Le Vaillant a perdu son anneau d'impulsion de proue, commandant ! Il... »

L'officier tourna vivement la tête vers l'écran au moment où le jumeau du Défi encaissait une bordée lancée par le croiseur de combat havrien le plus proche. Les ogives laser explosèrent quasi simultanément, à moins de cinq mille kilomètres de la proue du Vaillant. Les redoutables lasers à détonateur se mirent en action, transperçant une barrière latérale bâbord fluctuante telles des aiguilles chauffées à blanc dans du beurre. Le blindage léger vola en éclats, les noyaux d'impulsion flamboyèrent puis explosèrent à l'instar d'ampoules électriques de l'ère pré-spatiale, l'atmosphère fut aspirée à l'extérieur, puis tout le tiers avant du vaisseau se démantela. Il n'explosa pas... il se démantela, tout simplement. La coque brutalement mutilée se mit à tournoyer follement, puis son vase de fusion cessa de fonctionner et elle explosa bel et bien.

« Le Handley et le Flux de Plasma traversent le mur alpha, commandant ! » cria Franklin depuis les communications, et son supérieur sut qu'il aurait dû ressentir quelque chose.
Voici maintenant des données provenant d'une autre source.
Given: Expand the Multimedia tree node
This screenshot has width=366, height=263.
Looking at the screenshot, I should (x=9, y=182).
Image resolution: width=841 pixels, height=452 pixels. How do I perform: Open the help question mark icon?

Du triomphe, peut-être. Que seuls deux vaisseaux du convoi se fussent échappés lui laissait toutefois dans la bouche un amer goût de cendres froides. Les autres marchands ne s'en étaient pas tirés, le Vaillant et le Résolu étaient déjà détruits, et c'était à présent le tour du Défi.
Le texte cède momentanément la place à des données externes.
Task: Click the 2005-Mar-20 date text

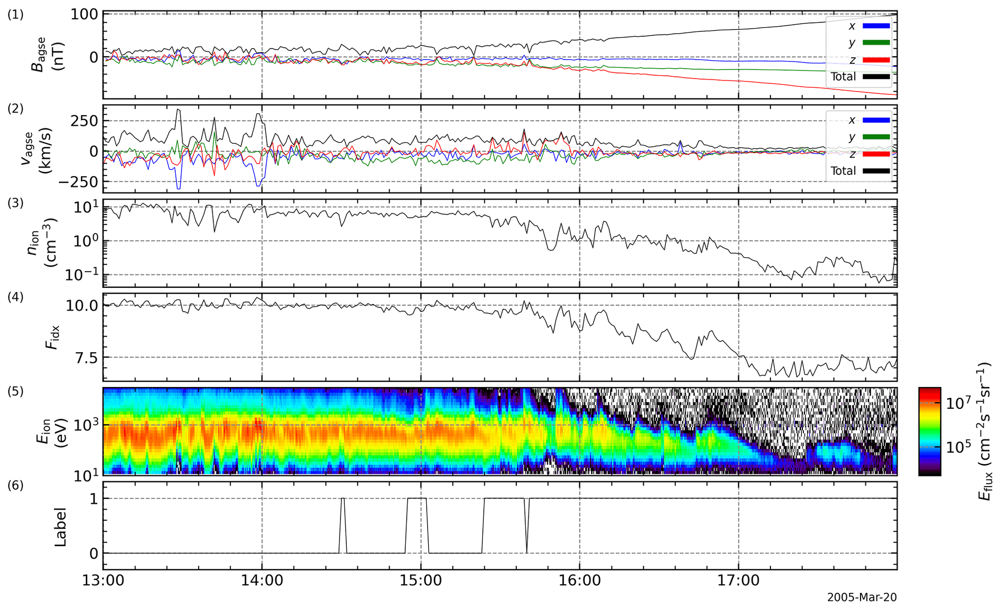Action: tap(862, 597)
Les défenses actives arrêtèrent un dernier missile — puis les six autres détonèrent.

Le Défi fut animé d'indescriptibles soubresauts. Les alarmes d'avaries se mirent à hurler, et le commandant sentit les chocs violents des membrures qui cédèrent quand l'énergie de transfert des lasers percuta la coque.

« Missiles dix-sept, dix-neuf et vingt détruits ! Alpha quatorze, bêta vingt et un et trente détruits ! Lourds dégâts subis par les membrures arrière six, neuf et sept ! Défenses actives vingt-cinq à trente détruites ! Une brèche dans la soute quatre ! Lasers dix-sept et dix-neuf détruits ! Lourdes pertes humaines aux machines et... »
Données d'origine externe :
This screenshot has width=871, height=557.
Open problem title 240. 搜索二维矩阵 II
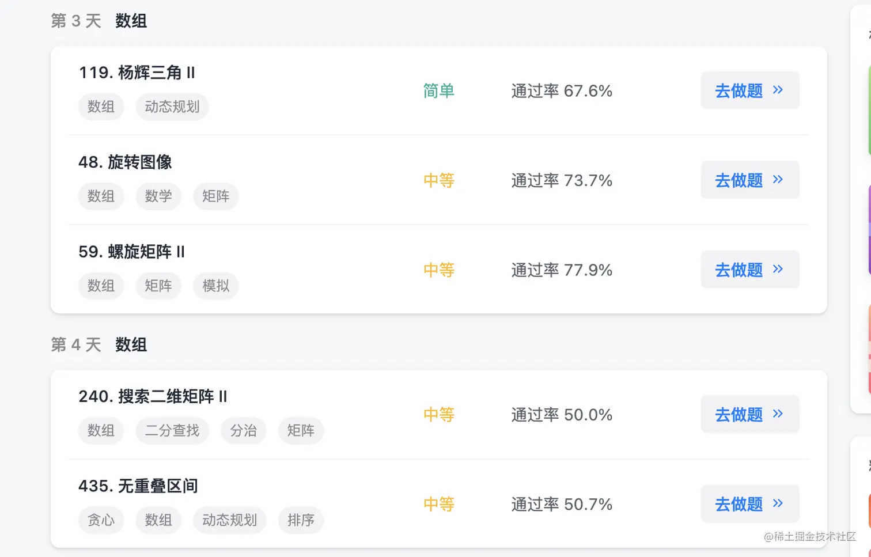[153, 396]
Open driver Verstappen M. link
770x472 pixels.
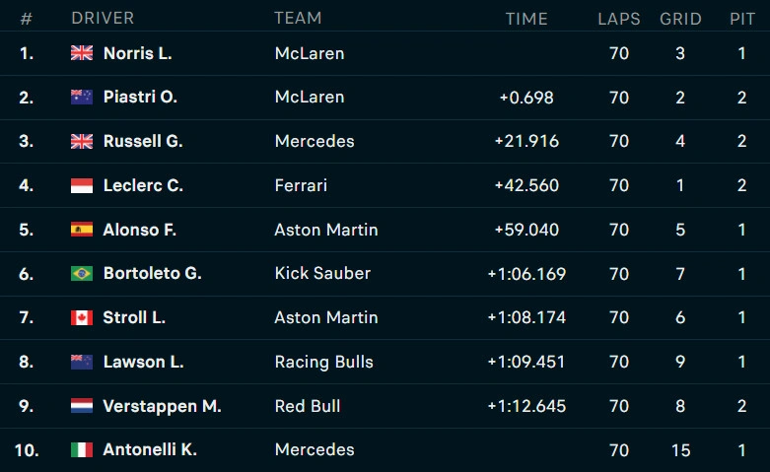(x=162, y=406)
La litanie frénétique des blessures horribles du vaisseau se poursuivait sans discontinuer mais l'officier n'avait pas le temps de l'écouter. D'autres devraient s'en occuper de leur mieux, car son univers à lui se réduisait à la timonerie et à son répétiteur tactique.

« Préparez et lancez des leurres mike-lima par tous les tubes avant ! Roulez à tribord ! Manœuvre d'évitement uniforme-Xray ! »

Le maître principal Mangrum fit de son mieux. Le Défi pivota sur la gauche, rebroussant chemin, tournant la proue vers la salve qui approchait. Les drones — pas des Cavaliers fantômes, déjà tous utilisés, mais des engins plus faibles et moins raffinés, tout ce qui restait — se déployèrent devant le vaisseau, appelant les capteurs des missiles voués à sa destruction. Le commandant sentait l'odeur de la fumée, la puanteur de la matière isolante et des circuits qui brûlaient — sans parler de la chair — et il entendait vaguement, dans un coin de son cerveau, quelqu'un hurler de douleur sur une ligne de com ouverte.

« Défense active, feu, plan Horatius ! » ordonna-t-il, et ce qui restait du département tactique commença à lancer des conteneurs d'antimissiles par ses tubes de proue. Ces conteneurs étaient peu employés, en particulier par un bâtiment aussi petit qu'un croiseur léger, mais c'était exactement le genre de situation pour laquelle ils étaient conçus. Le Défi avait perdu plus de la moitié de ses tubes antimissile. Les conteneurs, toutefois, partaient des tubes lance-missiles standard pour propulser dans l'espace des grappes supplémentaires de projectiles défensifs et, malgré tous les dégâts subis, le vaisseau possédait encore les trois quarts de ses liaisons antimissile, ce qui lui laissait plus qu'assez de canaux de contrôle.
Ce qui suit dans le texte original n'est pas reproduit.